Brandon Knight’s uphill climb as a top scoring guard

Brandon Knight still leads the Pistons in assists per game – 4.4 to Jose Calderon’s 3.0.

And Calderon leads the Pistons’ guards in points per game – 15.0 to Knight’s 13.8.

But I suspect both those leaders will flip in the near future as Calderon plays more as point guard and Knight plays more at shooting guard.

We already have a pretty good idea what Calderon, in his eighth NBA season, can do as a point guard.  But what about Knight at shooting guard? He hasn’t played that role next to someone like Calderon before, so it’s a bit of a mystery. Before Knight gets too far along in the process, I want to set a baseline for his ability as a scoring guard.

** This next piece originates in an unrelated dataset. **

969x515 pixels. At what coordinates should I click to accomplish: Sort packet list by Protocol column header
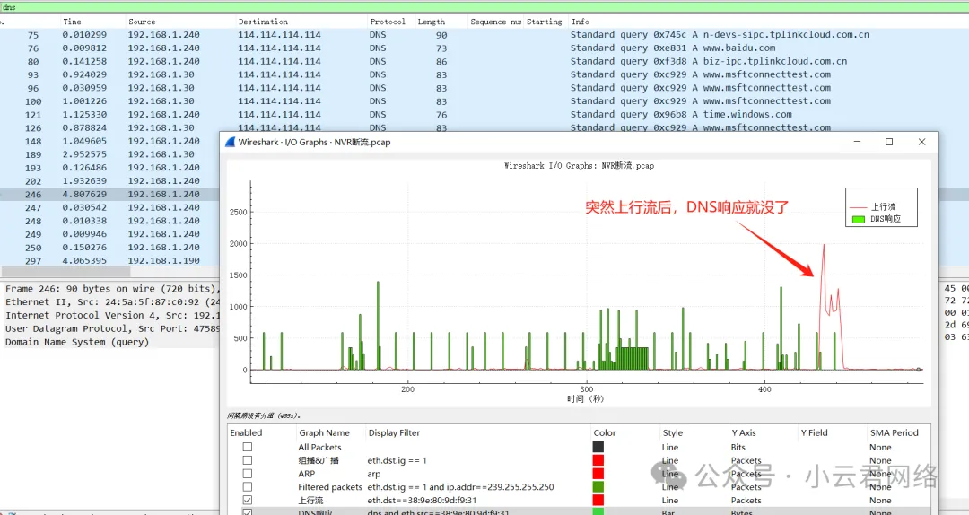[x=387, y=22]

In looking for a sample of players similar to the role Knight will likely have going forward, I set two guidelines:

  • They lead their team’s backcourt players in points per game.
  • They do not lead their team in assists per game.

There are 15 such players plus Knight. I’m measuring their scoring by both volume (points per 36 minutes) and efficiency (true shooting percentage).

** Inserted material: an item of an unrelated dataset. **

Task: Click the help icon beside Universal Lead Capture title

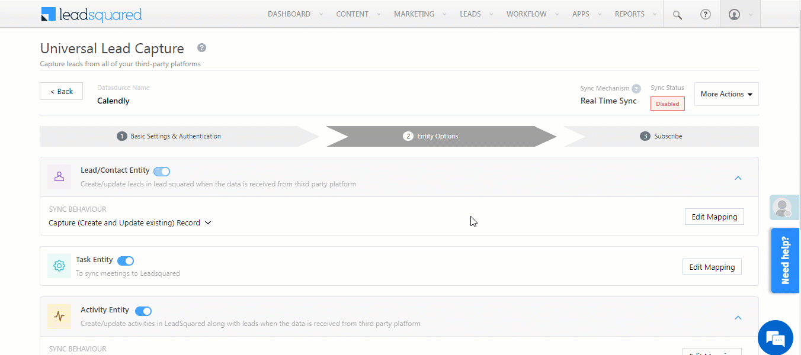Action: (x=201, y=48)

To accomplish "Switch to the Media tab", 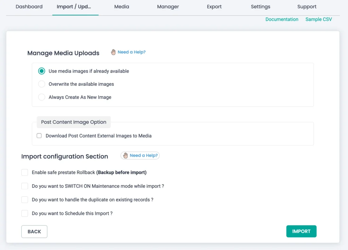I will [x=122, y=7].
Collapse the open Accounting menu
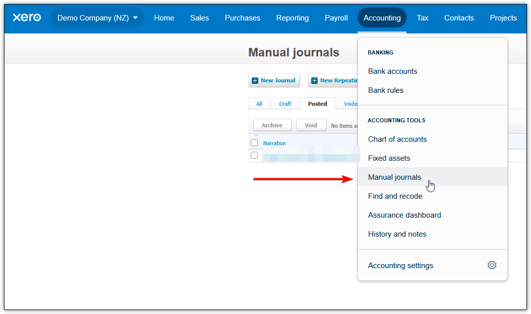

No player in the sample both averages fewer points per 36 minutes and has a lower true shooting percentage than Knight.

I won’t get deeply into Knight’s problems as a distributing guard other than to offer a quick summary: turnovers, turnovers, turnovers. Taking the ball out of Knight’s hands won’t make him a better passer and ball-handler, but it will limit the number of Pistons’ possessions that end with a turnover.

But I also worry Knight lacks the skills to be a quality scoring guard right now. Of course, he’s still young and developing, but I’m not focused on that aspect at the moment.

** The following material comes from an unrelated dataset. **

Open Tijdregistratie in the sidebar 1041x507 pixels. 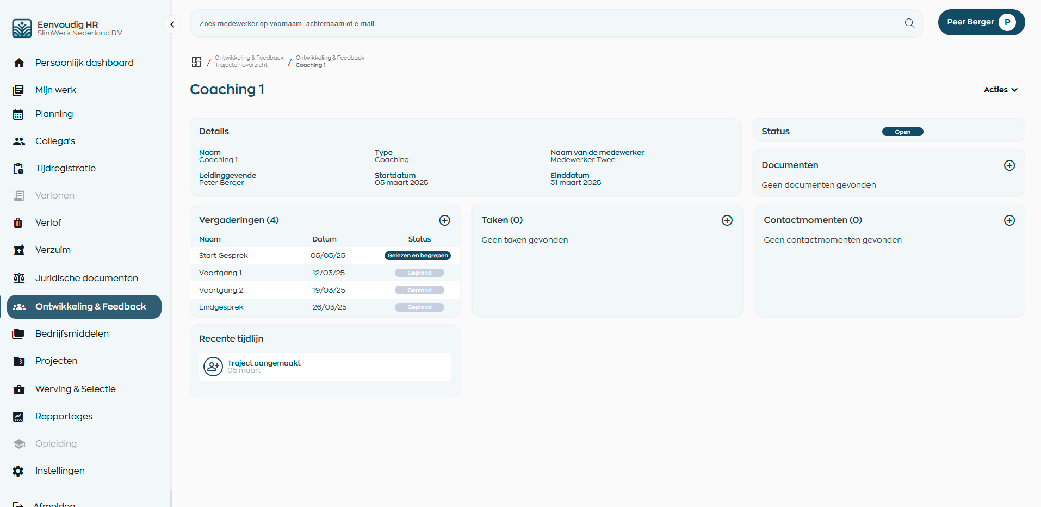click(x=65, y=168)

The biggest difference for Knight the rest of this season will be playing next to Calderon. Knight will get the ball in different spots and will have different plays run for him.

Will this change Knight’s production? Maybe. Maybe not.

Knight has not played like a quality scoring guard so far this season, but the Pistons have also asked him to be more of a playmaker. Without that burden, perhaps his scoring will improve, but I’m not optimistic.

I think Knight’s skillset – the one that produced his current numbers – weighs more heavily than his role change, but we’ll get a much better idea soon enough.